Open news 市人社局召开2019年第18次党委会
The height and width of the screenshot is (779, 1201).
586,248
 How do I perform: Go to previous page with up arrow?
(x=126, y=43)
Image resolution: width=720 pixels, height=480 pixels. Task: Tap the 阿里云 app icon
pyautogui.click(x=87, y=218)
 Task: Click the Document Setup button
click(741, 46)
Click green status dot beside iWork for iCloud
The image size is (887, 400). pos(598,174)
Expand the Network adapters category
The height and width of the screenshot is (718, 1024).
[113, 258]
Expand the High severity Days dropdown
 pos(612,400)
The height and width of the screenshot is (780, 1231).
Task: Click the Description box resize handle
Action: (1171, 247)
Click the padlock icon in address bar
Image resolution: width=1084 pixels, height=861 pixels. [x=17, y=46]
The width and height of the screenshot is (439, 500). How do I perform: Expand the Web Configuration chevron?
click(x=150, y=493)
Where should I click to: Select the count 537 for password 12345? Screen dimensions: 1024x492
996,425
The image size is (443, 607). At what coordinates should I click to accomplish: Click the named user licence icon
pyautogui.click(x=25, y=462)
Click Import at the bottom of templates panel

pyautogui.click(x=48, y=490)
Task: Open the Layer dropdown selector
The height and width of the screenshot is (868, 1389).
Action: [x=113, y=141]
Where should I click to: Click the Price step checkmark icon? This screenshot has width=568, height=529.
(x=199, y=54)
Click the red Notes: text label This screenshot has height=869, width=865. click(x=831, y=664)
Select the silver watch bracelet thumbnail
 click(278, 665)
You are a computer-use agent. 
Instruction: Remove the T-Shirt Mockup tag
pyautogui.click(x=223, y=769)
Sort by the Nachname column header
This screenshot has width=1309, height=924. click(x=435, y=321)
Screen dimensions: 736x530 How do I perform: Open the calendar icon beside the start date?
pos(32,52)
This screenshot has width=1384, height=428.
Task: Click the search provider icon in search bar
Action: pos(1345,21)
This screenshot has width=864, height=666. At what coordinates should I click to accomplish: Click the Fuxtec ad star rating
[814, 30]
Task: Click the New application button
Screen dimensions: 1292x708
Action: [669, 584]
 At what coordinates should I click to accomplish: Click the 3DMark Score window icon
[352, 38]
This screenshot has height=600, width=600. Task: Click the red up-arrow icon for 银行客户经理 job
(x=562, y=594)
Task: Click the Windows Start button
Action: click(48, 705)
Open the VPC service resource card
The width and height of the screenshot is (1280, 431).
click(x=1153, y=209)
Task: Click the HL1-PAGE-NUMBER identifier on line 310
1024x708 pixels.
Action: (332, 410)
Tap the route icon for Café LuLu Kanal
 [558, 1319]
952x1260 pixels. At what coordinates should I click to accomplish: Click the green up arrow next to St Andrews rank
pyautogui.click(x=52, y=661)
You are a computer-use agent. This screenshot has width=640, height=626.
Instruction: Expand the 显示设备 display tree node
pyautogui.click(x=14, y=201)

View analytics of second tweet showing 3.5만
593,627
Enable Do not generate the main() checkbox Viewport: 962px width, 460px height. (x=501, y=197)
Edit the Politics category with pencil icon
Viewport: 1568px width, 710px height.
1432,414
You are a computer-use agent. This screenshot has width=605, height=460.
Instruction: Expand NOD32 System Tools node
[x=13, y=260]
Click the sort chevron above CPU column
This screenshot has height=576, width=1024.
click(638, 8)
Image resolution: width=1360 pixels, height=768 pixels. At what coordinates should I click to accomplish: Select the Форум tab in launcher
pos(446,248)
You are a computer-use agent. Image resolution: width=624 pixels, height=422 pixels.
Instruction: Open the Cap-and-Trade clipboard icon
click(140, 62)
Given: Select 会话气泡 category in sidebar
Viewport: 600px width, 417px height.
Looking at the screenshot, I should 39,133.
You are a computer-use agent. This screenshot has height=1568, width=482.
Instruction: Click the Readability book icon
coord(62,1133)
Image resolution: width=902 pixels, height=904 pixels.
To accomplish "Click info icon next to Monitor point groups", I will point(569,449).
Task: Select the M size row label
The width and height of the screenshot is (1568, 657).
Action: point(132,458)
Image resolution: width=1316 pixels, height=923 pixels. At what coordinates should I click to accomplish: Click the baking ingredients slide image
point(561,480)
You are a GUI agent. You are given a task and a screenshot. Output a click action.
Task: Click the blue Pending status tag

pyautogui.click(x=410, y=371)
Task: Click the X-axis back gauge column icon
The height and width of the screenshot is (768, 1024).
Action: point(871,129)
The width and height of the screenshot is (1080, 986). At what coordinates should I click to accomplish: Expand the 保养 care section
▬▬▬
Brief | Set down all of the lines above without altering a word.

Result of this task |
Open news 市人社局召开2019年第18次党委会
The height and width of the screenshot is (779, 1201).
586,248
 How do I perform: Go to previous page with up arrow?
(x=126, y=43)
Image resolution: width=720 pixels, height=480 pixels. Task: Tap the 阿里云 app icon
pyautogui.click(x=87, y=218)
 Task: Click the Document Setup button
click(741, 46)
Click green status dot beside iWork for iCloud
The image size is (887, 400). pos(598,174)
Expand the Network adapters category
The height and width of the screenshot is (718, 1024).
[113, 258]
Expand the High severity Days dropdown
 pos(612,400)
The height and width of the screenshot is (780, 1231).
Task: Click the Description box resize handle
Action: (1171, 247)
Click the padlock icon in address bar
Image resolution: width=1084 pixels, height=861 pixels. [x=17, y=46]
The width and height of the screenshot is (439, 500). How do I perform: Expand the Web Configuration chevron?
click(x=150, y=493)
Where should I click to: Select the count 537 for password 12345? Screen dimensions: 1024x492
996,425
The image size is (443, 607). At what coordinates should I click to accomplish: Click the named user licence icon
pyautogui.click(x=25, y=462)
Click Import at the bottom of templates panel

pyautogui.click(x=48, y=490)
Task: Open the Layer dropdown selector
The height and width of the screenshot is (868, 1389).
Action: [x=113, y=141]
Where should I click to: Click the Price step checkmark icon? This screenshot has width=568, height=529.
(x=199, y=54)
Click the red Notes: text label This screenshot has height=869, width=865. click(x=831, y=664)
Select the silver watch bracelet thumbnail
 click(278, 665)
You are a computer-use agent. 
Instruction: Remove the T-Shirt Mockup tag
pyautogui.click(x=223, y=769)
Sort by the Nachname column header
This screenshot has width=1309, height=924. click(x=435, y=321)
Screen dimensions: 736x530 How do I perform: Open the calendar icon beside the start date?
pos(32,52)
This screenshot has width=1384, height=428.
Task: Click the search provider icon in search bar
Action: pos(1345,21)
This screenshot has width=864, height=666. At what coordinates should I click to accomplish: Click the Fuxtec ad star rating
[814, 30]
Task: Click the New application button
Screen dimensions: 1292x708
Action: [669, 584]
 At what coordinates should I click to accomplish: Click the 3DMark Score window icon
[352, 38]
This screenshot has height=600, width=600. Task: Click the red up-arrow icon for 银行客户经理 job
(x=562, y=594)
Task: Click the Windows Start button
Action: click(48, 705)
Open the VPC service resource card
The width and height of the screenshot is (1280, 431).
click(x=1153, y=209)
Task: Click the HL1-PAGE-NUMBER identifier on line 310
1024x708 pixels.
Action: (332, 410)
Tap the route icon for Café LuLu Kanal
 [558, 1319]
952x1260 pixels. At what coordinates should I click to accomplish: Click the green up arrow next to St Andrews rank
pyautogui.click(x=52, y=661)
You are a computer-use agent. This screenshot has width=640, height=626.
Instruction: Expand the 显示设备 display tree node
pyautogui.click(x=14, y=201)

View analytics of second tweet showing 3.5만
593,627
Enable Do not generate the main() checkbox Viewport: 962px width, 460px height. (x=501, y=197)
Edit the Politics category with pencil icon
Viewport: 1568px width, 710px height.
1432,414
You are a computer-use agent. This screenshot has width=605, height=460.
Instruction: Expand NOD32 System Tools node
[x=13, y=260]
Click the sort chevron above CPU column
This screenshot has height=576, width=1024.
click(638, 8)
Image resolution: width=1360 pixels, height=768 pixels. At what coordinates should I click to accomplish: Select the Форум tab in launcher
pos(446,248)
You are a computer-use agent. Image resolution: width=624 pixels, height=422 pixels.
Instruction: Open the Cap-and-Trade clipboard icon
click(140, 62)
Given: Select 会话气泡 category in sidebar
Viewport: 600px width, 417px height.
Looking at the screenshot, I should 39,133.
You are a computer-use agent. This screenshot has height=1568, width=482.
Instruction: Click the Readability book icon
coord(62,1133)
Image resolution: width=902 pixels, height=904 pixels.
To accomplish "Click info icon next to Monitor point groups", I will point(569,449).
Task: Select the M size row label
The width and height of the screenshot is (1568, 657).
Action: point(132,458)
Image resolution: width=1316 pixels, height=923 pixels. At what coordinates should I click to accomplish: Click the baking ingredients slide image
point(561,480)
You are a GUI agent. You are given a task and a screenshot. Output a click action.
Task: Click the blue Pending status tag

pyautogui.click(x=410, y=371)
Task: Click the X-axis back gauge column icon
The height and width of the screenshot is (768, 1024).
Action: point(871,129)
The width and height of the screenshot is (1080, 986). At what coordinates should I click to accomplish: Expand the 保养 care section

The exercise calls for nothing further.